Exercise objective: What you should output is the data below, unchanged in every character.

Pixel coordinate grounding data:
########################################

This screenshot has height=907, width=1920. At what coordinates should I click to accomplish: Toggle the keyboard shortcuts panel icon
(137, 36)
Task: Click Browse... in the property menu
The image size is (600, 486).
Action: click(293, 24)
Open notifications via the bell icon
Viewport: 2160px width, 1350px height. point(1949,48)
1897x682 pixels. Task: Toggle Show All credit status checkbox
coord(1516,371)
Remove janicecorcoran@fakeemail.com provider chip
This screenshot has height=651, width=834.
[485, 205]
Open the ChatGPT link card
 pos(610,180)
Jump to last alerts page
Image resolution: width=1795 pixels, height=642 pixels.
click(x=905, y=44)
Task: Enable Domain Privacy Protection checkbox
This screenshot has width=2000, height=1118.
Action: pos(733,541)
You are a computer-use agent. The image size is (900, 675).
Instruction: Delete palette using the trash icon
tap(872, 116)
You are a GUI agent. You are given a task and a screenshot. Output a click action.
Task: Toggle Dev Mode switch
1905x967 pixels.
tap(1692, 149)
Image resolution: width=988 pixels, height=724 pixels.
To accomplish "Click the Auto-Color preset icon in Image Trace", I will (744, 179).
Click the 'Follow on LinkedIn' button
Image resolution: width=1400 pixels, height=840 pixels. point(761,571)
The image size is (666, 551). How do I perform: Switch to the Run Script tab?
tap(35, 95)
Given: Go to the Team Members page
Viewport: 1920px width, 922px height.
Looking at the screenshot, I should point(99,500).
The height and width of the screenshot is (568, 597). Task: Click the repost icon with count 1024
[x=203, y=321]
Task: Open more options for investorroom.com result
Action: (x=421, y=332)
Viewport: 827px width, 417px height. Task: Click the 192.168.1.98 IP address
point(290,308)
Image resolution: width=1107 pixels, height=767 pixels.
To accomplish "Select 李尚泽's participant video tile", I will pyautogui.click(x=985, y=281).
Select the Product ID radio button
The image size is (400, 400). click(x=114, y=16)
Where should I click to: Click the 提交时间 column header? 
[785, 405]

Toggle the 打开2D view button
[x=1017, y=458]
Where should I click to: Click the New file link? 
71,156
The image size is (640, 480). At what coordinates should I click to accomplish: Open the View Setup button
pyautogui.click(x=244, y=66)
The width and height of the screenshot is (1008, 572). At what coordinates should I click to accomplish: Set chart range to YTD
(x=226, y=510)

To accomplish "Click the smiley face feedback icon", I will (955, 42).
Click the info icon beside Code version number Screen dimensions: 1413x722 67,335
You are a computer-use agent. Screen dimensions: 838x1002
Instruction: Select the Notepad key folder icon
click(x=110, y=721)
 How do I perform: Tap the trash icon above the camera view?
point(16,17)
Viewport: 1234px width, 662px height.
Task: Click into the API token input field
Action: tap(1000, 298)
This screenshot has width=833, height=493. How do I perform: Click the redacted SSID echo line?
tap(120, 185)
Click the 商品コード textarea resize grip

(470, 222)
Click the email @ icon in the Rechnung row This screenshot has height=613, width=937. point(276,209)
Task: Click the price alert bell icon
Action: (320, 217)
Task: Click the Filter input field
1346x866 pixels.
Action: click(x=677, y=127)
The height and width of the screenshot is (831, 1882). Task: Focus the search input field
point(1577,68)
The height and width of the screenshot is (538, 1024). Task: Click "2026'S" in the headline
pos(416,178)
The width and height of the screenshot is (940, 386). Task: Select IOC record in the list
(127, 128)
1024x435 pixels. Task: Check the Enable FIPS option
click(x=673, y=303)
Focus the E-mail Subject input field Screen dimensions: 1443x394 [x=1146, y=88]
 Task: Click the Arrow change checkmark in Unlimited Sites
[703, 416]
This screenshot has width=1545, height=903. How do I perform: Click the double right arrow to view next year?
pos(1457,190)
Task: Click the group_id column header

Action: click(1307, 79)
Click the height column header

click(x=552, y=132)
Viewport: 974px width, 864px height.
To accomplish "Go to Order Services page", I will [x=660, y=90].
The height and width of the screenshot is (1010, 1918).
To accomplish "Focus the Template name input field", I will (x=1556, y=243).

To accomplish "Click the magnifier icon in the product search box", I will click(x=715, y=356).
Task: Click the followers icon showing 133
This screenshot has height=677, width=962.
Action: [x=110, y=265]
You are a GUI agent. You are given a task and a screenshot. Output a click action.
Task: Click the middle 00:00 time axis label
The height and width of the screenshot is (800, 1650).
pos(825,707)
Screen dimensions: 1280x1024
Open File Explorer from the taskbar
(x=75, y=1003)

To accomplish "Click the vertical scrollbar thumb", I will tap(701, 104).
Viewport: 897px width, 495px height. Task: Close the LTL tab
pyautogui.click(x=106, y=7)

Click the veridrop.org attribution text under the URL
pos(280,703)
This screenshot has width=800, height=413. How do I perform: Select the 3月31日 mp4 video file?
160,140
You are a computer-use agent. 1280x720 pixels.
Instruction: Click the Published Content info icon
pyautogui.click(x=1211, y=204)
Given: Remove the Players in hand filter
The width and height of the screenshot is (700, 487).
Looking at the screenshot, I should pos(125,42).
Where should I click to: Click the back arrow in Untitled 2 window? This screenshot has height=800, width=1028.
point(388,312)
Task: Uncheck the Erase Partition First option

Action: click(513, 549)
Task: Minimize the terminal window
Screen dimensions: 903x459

########################################

Exercise answer:
This screenshot has height=907, width=1920. At what coordinates should I click to accomplish: Toggle the keyboard shortcuts panel icon
(137, 36)
Task: Click Browse... in the property menu
The image size is (600, 486).
Action: click(293, 24)
Open notifications via the bell icon
Viewport: 2160px width, 1350px height. point(1949,48)
1897x682 pixels. Task: Toggle Show All credit status checkbox
coord(1516,371)
Remove janicecorcoran@fakeemail.com provider chip
This screenshot has height=651, width=834.
[485, 205]
Open the ChatGPT link card
 pos(610,180)
Jump to last alerts page
Image resolution: width=1795 pixels, height=642 pixels.
click(x=905, y=44)
Task: Enable Domain Privacy Protection checkbox
This screenshot has width=2000, height=1118.
Action: pos(733,541)
You are a computer-use agent. The image size is (900, 675).
Instruction: Delete palette using the trash icon
tap(872, 116)
You are a GUI agent. You are given a task and a screenshot. Output a click action.
Task: Toggle Dev Mode switch
1905x967 pixels.
tap(1692, 149)
Image resolution: width=988 pixels, height=724 pixels.
To accomplish "Click the Auto-Color preset icon in Image Trace", I will (744, 179).
Click the 'Follow on LinkedIn' button
Image resolution: width=1400 pixels, height=840 pixels. point(761,571)
The image size is (666, 551). How do I perform: Switch to the Run Script tab?
tap(35, 95)
Given: Go to the Team Members page
Viewport: 1920px width, 922px height.
Looking at the screenshot, I should point(99,500).
The height and width of the screenshot is (568, 597). Task: Click the repost icon with count 1024
[x=203, y=321]
Task: Open more options for investorroom.com result
Action: (x=421, y=332)
Viewport: 827px width, 417px height. Task: Click the 192.168.1.98 IP address
point(290,308)
Image resolution: width=1107 pixels, height=767 pixels.
To accomplish "Select 李尚泽's participant video tile", I will pyautogui.click(x=985, y=281).
Select the Product ID radio button
The image size is (400, 400). click(x=114, y=16)
Where should I click to: Click the 提交时间 column header? 
[785, 405]

Toggle the 打开2D view button
[x=1017, y=458]
Where should I click to: Click the New file link? 
71,156
The image size is (640, 480). At what coordinates should I click to accomplish: Open the View Setup button
pyautogui.click(x=244, y=66)
The width and height of the screenshot is (1008, 572). At what coordinates should I click to accomplish: Set chart range to YTD
(x=226, y=510)

To accomplish "Click the smiley face feedback icon", I will (955, 42).
Click the info icon beside Code version number Screen dimensions: 1413x722 67,335
You are a computer-use agent. Screen dimensions: 838x1002
Instruction: Select the Notepad key folder icon
click(x=110, y=721)
 How do I perform: Tap the trash icon above the camera view?
point(16,17)
Viewport: 1234px width, 662px height.
Task: Click into the API token input field
Action: tap(1000, 298)
This screenshot has width=833, height=493. How do I perform: Click the redacted SSID echo line?
tap(120, 185)
Click the 商品コード textarea resize grip

(470, 222)
Click the email @ icon in the Rechnung row This screenshot has height=613, width=937. point(276,209)
Task: Click the price alert bell icon
Action: (320, 217)
Task: Click the Filter input field
1346x866 pixels.
Action: click(x=677, y=127)
The height and width of the screenshot is (831, 1882). Task: Focus the search input field
point(1577,68)
The height and width of the screenshot is (538, 1024). Task: Click "2026'S" in the headline
pos(416,178)
The width and height of the screenshot is (940, 386). Task: Select IOC record in the list
(127, 128)
1024x435 pixels. Task: Check the Enable FIPS option
click(x=673, y=303)
Focus the E-mail Subject input field Screen dimensions: 1443x394 [x=1146, y=88]
 Task: Click the Arrow change checkmark in Unlimited Sites
[703, 416]
This screenshot has width=1545, height=903. How do I perform: Click the double right arrow to view next year?
pos(1457,190)
Task: Click the group_id column header

Action: click(1307, 79)
Click the height column header

click(x=552, y=132)
Viewport: 974px width, 864px height.
To accomplish "Go to Order Services page", I will [x=660, y=90].
The height and width of the screenshot is (1010, 1918).
To accomplish "Focus the Template name input field", I will (x=1556, y=243).

To accomplish "Click the magnifier icon in the product search box", I will click(x=715, y=356).
Task: Click the followers icon showing 133
This screenshot has height=677, width=962.
Action: [x=110, y=265]
You are a GUI agent. You are given a task and a screenshot. Output a click action.
Task: Click the middle 00:00 time axis label
The height and width of the screenshot is (800, 1650).
pos(825,707)
Screen dimensions: 1280x1024
Open File Explorer from the taskbar
(x=75, y=1003)

To accomplish "Click the vertical scrollbar thumb", I will tap(701, 104).
Viewport: 897px width, 495px height. Task: Close the LTL tab
pyautogui.click(x=106, y=7)

Click the veridrop.org attribution text under the URL
pos(280,703)
This screenshot has width=800, height=413. How do I perform: Select the 3月31日 mp4 video file?
160,140
You are a computer-use agent. 1280x720 pixels.
Instruction: Click the Published Content info icon
pyautogui.click(x=1211, y=204)
Given: Remove the Players in hand filter
The width and height of the screenshot is (700, 487).
Looking at the screenshot, I should pos(125,42).
Where should I click to: Click the back arrow in Untitled 2 window? This screenshot has height=800, width=1028.
point(388,312)
Task: Uncheck the Erase Partition First option

Action: click(513, 549)
Task: Minimize the terminal window
Screen dimensions: 903x459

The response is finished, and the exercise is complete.